Parmi les premières dépêches, un flash info fait preuve d’une extrême circonspection: « Des gilets, clairement identifiés, ont été ciblés par des snipers israéliens » Décryptage: « Des gilets » dans lesquels il y avait peut-être des êtres humains ; « clairement identifiés » peut-être des journalistes; « ont été ciblés » cibler n’est pas tirer; « par des snipers israéliens » pas forcément des militaires. C’est d’une prudence de sioux, déjà la crainte inspire le choix des mots. Ça fait froid dans le dos. Heureusement Anthony Bellanger, secrétaire général de la Fédération Internationale des Journalistes qui rassemble 600 000 professionnels des médias a vite cassé cette langue de bois et dissipé le flou de ses confrères en déclarant: « C’est un drame. Une consœur a été assassinée délibérément par l’armée israélienne ! » Au sein des instances de la FIJ on évoque même un crime de guerre.
Le 13 mai, jour de l’enterrement de Shireen, le cercueil porté par la famille et les amis quitte la morgue de l’hôpital Saint-Joseph à Jérusalem-Est. Des centaines et des milliers veulent l’accompagner. La police s’y oppose. Elle exige un transport en fourgon. À coups de matraques elle tente de s’approprier la dépouille mortuaire. Cette scène, - très justement qualifiée d’obscène par Alain Gresh - est diffusée par toutes les chaines d’infos du monde. L’indignation est unanime. Aussitôt, la propagande israélienne redouble d’efforts, elle répand de nouvelles sornettes pour tenter de justifier l’injustifiable. Voici l’argumentaire de la police israélienne complaisamment propagé par les médias de Tel Aviv en France.

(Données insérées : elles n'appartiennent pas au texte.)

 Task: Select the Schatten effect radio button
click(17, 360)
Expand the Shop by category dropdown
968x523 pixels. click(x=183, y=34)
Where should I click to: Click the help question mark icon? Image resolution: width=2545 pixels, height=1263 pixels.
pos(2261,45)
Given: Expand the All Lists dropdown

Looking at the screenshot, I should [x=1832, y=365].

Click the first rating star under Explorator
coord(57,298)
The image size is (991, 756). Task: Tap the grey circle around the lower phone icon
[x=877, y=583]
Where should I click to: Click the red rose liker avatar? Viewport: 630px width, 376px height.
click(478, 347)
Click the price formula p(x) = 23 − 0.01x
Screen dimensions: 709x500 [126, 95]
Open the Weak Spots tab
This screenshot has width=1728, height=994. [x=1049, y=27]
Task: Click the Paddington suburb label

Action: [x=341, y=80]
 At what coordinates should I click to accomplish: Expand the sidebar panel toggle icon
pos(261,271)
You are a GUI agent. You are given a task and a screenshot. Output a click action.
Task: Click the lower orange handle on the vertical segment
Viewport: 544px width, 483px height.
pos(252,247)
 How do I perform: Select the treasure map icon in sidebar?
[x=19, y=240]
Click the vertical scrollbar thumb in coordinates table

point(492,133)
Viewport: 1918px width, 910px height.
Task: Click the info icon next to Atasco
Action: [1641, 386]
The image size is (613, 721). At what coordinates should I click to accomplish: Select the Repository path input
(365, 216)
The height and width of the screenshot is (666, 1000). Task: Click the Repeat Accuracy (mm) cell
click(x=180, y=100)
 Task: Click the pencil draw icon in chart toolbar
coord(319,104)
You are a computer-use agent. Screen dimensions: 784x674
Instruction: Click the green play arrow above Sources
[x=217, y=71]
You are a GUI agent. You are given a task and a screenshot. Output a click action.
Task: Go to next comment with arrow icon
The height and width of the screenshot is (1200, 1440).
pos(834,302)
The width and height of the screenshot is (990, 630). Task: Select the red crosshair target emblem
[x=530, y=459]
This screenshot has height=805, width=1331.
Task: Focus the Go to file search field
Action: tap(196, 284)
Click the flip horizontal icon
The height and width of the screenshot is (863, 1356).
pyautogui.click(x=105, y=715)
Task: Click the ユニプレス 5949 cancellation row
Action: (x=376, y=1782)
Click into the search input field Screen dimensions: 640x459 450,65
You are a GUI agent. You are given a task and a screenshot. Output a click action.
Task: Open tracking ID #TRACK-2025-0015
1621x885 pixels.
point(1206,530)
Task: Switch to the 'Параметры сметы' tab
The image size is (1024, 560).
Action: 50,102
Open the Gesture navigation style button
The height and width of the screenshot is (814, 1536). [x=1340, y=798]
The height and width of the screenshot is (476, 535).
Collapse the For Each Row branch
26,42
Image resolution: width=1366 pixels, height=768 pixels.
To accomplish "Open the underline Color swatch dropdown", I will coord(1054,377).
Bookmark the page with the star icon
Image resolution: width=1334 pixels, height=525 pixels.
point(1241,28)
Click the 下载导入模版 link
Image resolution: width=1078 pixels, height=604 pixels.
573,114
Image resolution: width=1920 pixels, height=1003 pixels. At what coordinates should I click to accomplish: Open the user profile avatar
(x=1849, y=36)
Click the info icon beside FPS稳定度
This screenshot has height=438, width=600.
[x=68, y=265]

« La Police Israélienne est intervenue pour disperser la foule et l’empêcher de s’emparer du cercueil, afin que les funérailles puissent se dérouler comme prévu, en accord avec les souhaits de la famille… » Faux, tous les membres de la famille Abu Akleh ont au cours d'une conférence de presse formellement contesté cette affirmation. « La presse internationale s’est bornée à relayer le narratif palestinien, lancé par des journalistes palestiniens installés à Gaza et d’autres sources au professionnalisme contestable… » Éternel refrain de la presse manipulée. Le but est d’instiller le doute. Calomniez, calomniez, il en restera toujours quelque chose. « Il n’y a pas d’autre explication à l’aveuglement volontaire de la presse internationale qu’un antisémitisme manipulateur et pervers… » C’est l’argument massue suprême de l’amalgame. Israël use et abuse de la religion d’État et s’en sert comme bouclier pour écarter toutes critiques. Dénoncer la violence colonialiste de l’État hébreux est systématiquement perçu comme un crime attentatoire au peuple juif.
Cette lamentable rhétorique est reproduite dans un article publié le 15 mai par Tribune Juive, un web magazine dont je ne vous conseille pas la lecture.